Selon moi, nous devrions les respecter tous les deux car ils ont fait un travail magnifique ! Ces deux pièces sont de qualité égale et montrent bien leurs fascinants talents respectifs : d’une part, comment Thalberg arrive à rendre les voix et l’orchestre, ainsi que ce sentiment de tristesse, et d’autre part, comment Liszt, complètement hypnotisé par le charme du diable, utilise tout le clavier, les glissandos, les accelerandos, pour rendre fou le public…

Vous évoquez le piano comme un moyen de communication avec votre public, véhiculant un réel échange d’énergie. Une richesse précieuse dans le monde d’aujourd’hui ?

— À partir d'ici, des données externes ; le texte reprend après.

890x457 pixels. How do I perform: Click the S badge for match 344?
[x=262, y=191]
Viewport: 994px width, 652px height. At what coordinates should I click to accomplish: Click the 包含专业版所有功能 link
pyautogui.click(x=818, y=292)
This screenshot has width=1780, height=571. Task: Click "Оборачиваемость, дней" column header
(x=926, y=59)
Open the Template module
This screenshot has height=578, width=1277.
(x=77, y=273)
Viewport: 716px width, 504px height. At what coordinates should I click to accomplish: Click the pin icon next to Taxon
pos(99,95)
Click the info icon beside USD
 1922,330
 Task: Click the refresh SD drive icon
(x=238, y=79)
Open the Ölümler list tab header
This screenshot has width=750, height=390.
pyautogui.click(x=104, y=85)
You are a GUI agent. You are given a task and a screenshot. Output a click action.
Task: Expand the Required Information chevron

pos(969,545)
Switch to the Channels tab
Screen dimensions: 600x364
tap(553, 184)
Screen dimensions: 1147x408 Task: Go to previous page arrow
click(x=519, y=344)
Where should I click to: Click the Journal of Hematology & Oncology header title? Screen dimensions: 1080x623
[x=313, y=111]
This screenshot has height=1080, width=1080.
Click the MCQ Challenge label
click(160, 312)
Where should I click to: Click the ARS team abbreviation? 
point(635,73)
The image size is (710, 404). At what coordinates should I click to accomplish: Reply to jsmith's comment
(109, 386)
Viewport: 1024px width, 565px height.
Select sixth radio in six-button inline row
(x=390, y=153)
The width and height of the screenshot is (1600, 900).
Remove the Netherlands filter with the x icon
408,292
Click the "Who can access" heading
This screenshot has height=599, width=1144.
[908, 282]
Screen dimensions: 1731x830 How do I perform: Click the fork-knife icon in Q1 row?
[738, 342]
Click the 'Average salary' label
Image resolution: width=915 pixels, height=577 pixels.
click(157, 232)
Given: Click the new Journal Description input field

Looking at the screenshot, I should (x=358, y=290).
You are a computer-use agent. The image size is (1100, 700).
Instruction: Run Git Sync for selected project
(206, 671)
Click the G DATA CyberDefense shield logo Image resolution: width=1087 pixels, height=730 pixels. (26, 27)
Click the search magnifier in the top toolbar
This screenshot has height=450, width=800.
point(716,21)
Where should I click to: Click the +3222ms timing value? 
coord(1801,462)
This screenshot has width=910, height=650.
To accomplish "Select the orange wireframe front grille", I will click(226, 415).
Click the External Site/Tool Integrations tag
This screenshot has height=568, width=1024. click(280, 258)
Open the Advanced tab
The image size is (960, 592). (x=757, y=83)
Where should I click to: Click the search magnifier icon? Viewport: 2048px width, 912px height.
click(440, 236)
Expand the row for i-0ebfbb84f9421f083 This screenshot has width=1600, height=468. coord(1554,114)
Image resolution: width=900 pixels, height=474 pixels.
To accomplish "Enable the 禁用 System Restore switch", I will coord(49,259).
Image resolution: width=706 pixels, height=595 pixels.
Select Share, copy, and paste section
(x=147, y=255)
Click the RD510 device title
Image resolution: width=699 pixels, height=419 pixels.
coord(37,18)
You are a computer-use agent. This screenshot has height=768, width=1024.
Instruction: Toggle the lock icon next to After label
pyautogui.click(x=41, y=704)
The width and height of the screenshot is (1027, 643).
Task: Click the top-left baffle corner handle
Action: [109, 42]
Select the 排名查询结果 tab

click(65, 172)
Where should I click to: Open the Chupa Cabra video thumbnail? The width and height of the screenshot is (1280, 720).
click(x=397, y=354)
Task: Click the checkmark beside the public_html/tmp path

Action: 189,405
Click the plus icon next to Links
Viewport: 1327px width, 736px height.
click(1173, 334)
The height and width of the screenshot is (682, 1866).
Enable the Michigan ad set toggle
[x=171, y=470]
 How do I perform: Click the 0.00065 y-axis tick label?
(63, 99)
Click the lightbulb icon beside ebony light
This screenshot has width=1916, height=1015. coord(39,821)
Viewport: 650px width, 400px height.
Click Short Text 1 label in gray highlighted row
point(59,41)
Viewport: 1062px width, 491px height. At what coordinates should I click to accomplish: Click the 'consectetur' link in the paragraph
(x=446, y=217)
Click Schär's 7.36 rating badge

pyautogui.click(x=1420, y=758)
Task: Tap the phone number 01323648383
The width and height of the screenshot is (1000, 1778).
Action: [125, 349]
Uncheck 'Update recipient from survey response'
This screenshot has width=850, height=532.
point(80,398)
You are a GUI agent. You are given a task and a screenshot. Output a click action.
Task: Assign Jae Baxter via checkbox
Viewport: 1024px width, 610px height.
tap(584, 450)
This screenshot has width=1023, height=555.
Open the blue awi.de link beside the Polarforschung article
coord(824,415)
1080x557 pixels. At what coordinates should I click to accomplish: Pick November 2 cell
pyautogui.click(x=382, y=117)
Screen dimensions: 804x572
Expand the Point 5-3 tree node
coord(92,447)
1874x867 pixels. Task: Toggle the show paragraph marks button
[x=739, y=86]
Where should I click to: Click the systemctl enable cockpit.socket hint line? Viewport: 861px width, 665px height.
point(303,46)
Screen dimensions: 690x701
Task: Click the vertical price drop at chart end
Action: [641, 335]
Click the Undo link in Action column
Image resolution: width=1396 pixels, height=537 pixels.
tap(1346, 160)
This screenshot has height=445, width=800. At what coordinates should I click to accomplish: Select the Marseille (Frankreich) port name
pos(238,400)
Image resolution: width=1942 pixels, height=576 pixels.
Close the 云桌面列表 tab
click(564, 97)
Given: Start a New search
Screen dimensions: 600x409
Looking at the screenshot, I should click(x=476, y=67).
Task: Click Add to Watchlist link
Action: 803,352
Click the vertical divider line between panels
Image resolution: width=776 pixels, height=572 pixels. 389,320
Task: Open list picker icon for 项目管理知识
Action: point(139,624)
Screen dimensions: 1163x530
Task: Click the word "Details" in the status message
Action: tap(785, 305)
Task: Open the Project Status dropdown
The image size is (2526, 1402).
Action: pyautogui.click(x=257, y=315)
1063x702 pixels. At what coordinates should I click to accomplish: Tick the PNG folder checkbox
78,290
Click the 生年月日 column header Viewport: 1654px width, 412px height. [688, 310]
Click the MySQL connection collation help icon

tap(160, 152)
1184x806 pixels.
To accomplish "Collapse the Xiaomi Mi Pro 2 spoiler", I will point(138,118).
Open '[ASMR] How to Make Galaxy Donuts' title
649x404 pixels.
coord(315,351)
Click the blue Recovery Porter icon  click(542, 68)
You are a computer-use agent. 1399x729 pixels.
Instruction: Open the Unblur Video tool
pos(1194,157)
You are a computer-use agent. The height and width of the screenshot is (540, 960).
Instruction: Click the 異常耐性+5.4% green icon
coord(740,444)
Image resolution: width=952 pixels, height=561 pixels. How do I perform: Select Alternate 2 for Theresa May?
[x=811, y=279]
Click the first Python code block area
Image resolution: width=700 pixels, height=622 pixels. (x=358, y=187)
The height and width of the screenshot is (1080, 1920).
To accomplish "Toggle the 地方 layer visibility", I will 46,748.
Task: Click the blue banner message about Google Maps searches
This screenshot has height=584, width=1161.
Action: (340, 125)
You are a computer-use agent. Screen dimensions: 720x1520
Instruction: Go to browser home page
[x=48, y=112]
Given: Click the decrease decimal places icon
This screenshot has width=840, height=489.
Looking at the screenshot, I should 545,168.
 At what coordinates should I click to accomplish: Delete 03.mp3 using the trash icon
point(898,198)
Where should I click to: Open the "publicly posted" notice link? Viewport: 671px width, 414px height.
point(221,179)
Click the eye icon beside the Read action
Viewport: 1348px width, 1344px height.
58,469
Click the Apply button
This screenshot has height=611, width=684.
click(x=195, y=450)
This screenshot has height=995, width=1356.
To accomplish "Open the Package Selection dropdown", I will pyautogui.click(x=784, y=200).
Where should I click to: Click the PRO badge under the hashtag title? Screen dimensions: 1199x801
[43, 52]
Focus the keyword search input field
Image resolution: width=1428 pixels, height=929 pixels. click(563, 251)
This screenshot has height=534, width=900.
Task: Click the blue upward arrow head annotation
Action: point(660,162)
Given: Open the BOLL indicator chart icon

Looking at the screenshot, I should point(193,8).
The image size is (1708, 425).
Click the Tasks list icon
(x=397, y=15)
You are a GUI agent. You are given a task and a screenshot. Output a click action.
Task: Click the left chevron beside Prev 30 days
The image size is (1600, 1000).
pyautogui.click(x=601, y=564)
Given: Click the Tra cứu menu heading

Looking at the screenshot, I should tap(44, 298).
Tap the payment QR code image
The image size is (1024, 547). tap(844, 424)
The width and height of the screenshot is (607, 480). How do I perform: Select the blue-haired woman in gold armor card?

J’aime envisager la musique non pas comme un moyen de me célébrer, moi et mes capacités - ce serait très égoïste, et je crois que je n’aimerai jamais être sous les projecteurs -, mais plutôt comme un moyen de faire en sorte que quelqu’un se sente mieux. La musique me le permet, car je peux décrire ce que c’est que l’amour, ce que c’est de perdre quelqu’un, de ressentir le manque de quelqu’un… Je peux donner corps à mille détails et susciter l’impression très forte que ces compositeurs connaissent un sentiment que seul l’auditeur pensait connaitre ; car la musique « sait » toutes ces choses, elle est une abstraction qui contient tout ce qu’on pourrait expérimenter un jour dans sa vie. Nous partageons tous cette existence et nous devrions nous échanger le plus possible ces choses que sont l’amour et l’empathie. Cela compte beaucoup pour moi.